I’ve been on a bit of a creative streak the past few days. In addition to a new YouTube video, and a number of Tumblr posts, I’ve been working on a personal digitization of my thirteen years’ worth of study. I’m unfortunately not able to share that particular project because of the number of things not properly sourced in it, but I can share some of the ideas that come from it, and the original writing that goes into it.
This particular post is going to deal with fire and more particularly the hearth fire. Some weeks back, I’d made a post detailing my “must-haves” as far as tools of my practice go. In it, I included the lantern which I hold a space for on my altar in honor of my moon goddess, but I realized that I had failed to include something of equal importance as I was working on my larger grimoire project: my small “hearth” which is represented by a miniature chiminea candle holder and a more literal hearth that I carved out of Sculpey to represent the hearth shrine I have within my sacred inner space.

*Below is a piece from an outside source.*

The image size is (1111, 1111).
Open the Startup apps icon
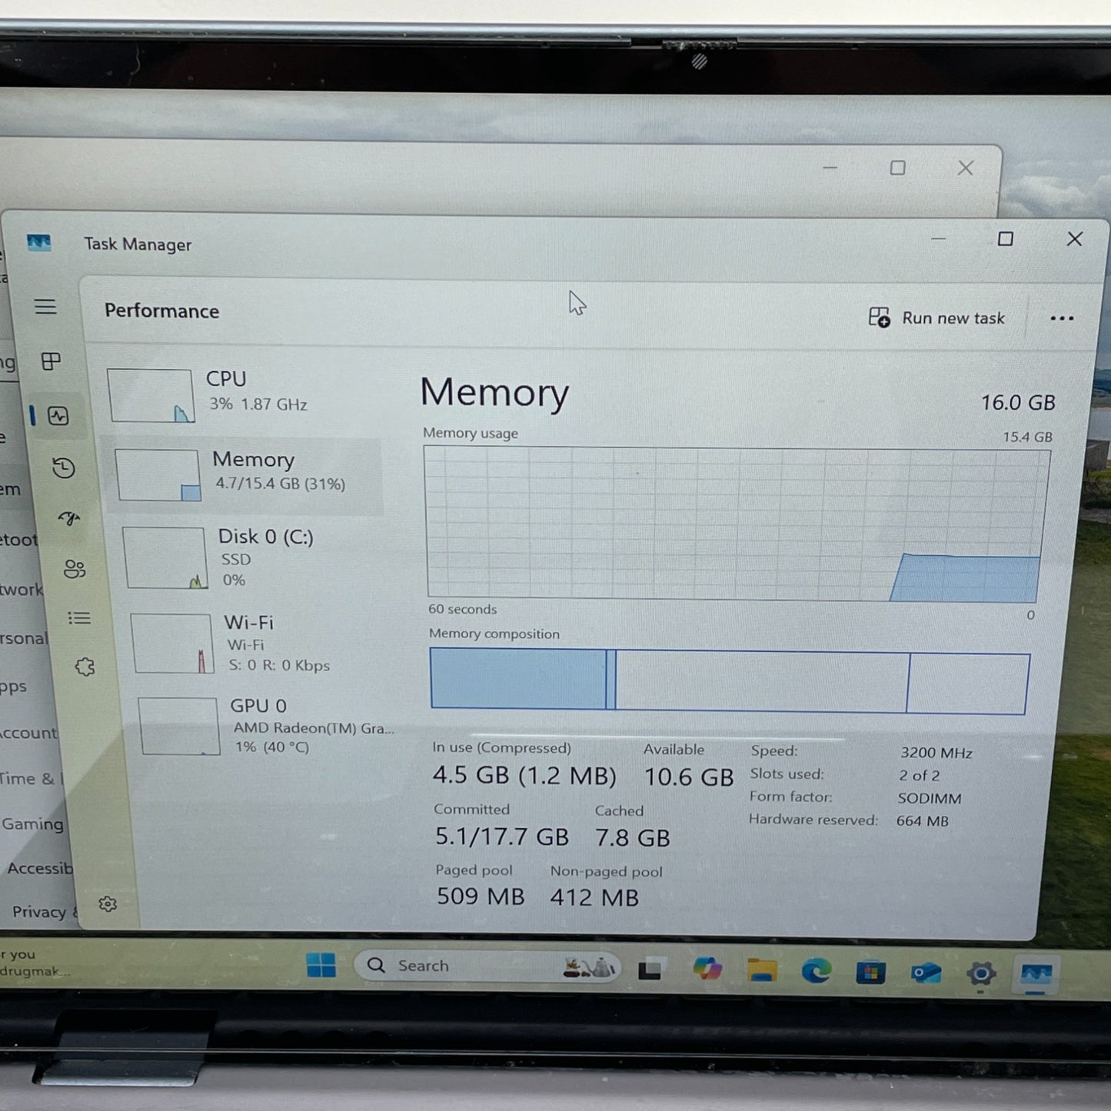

For centuries the hearth or the need-fire was a central part of the household and community. Fire kept predators at bay. It provided warmth, comfort, and light. It provided the heat necessary to perform the alchemy of cooking or preparing medical remedies. It was a gathering place; a place where music, stories, and wisdom were shared among members of the community. And, to an extent, this is still true today. Who doesn’t feel warm and inexplicably at peace and connected while around a bonfire, sitting beside a fireplace, or while cooking in the kitchen? Our modern hearths are a little different, but their sense of sacred energy remains the same.

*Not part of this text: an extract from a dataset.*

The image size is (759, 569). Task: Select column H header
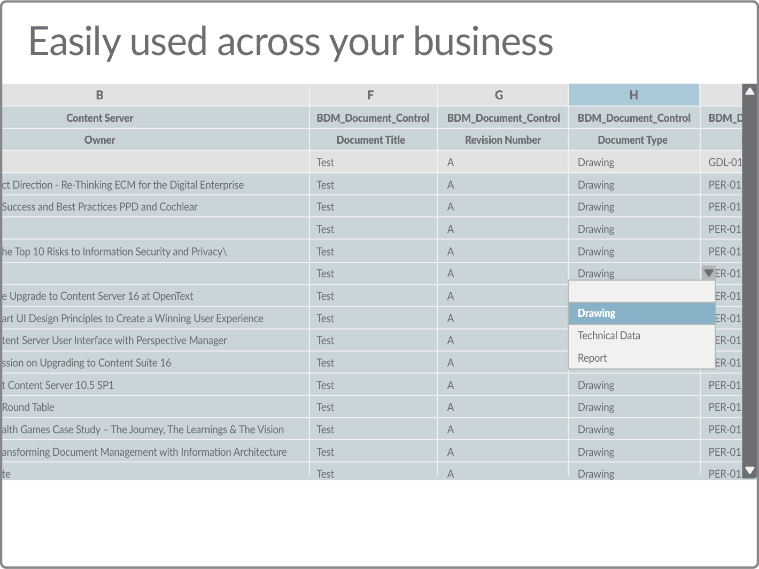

For me, a large part of my devotional path with the Wylde Hunt revolves around the hearth. I light a candle in the little chiminea at the beginning of ritual. I bring fire there when I’m sitting down to meditate or study. I offer a spot beside the fire in my sacred space for my gods and guides, to share that peace and warmth, to hear their wisdom, to share my music and poetry with them.

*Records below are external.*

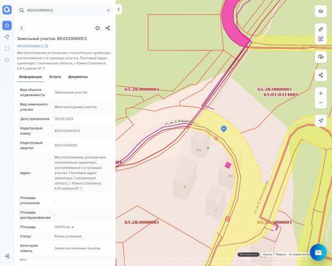Viewport: 332px width, 266px height.
Task: Add parcel to favorites with star
Action: tap(97, 28)
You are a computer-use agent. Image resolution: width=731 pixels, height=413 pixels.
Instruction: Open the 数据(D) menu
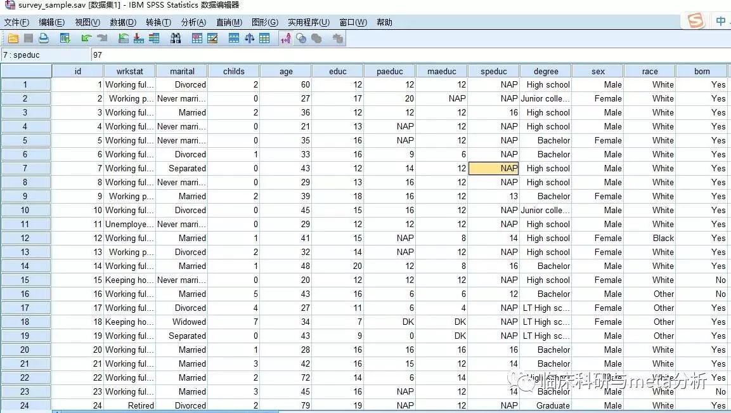point(123,22)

The candle holder in question reminds me also of an oven or a forge, and the power fire has to transform matter. Alchemy takes place in the flames, and food or metal is shaped and fired into something new. So I light my candles there also to bring about that power: of turning knowledge gained into wisdom and practice. To forge ideas and energy into manifested results.
How do you represent fire in your sacred space? Which energies of fire do you honor?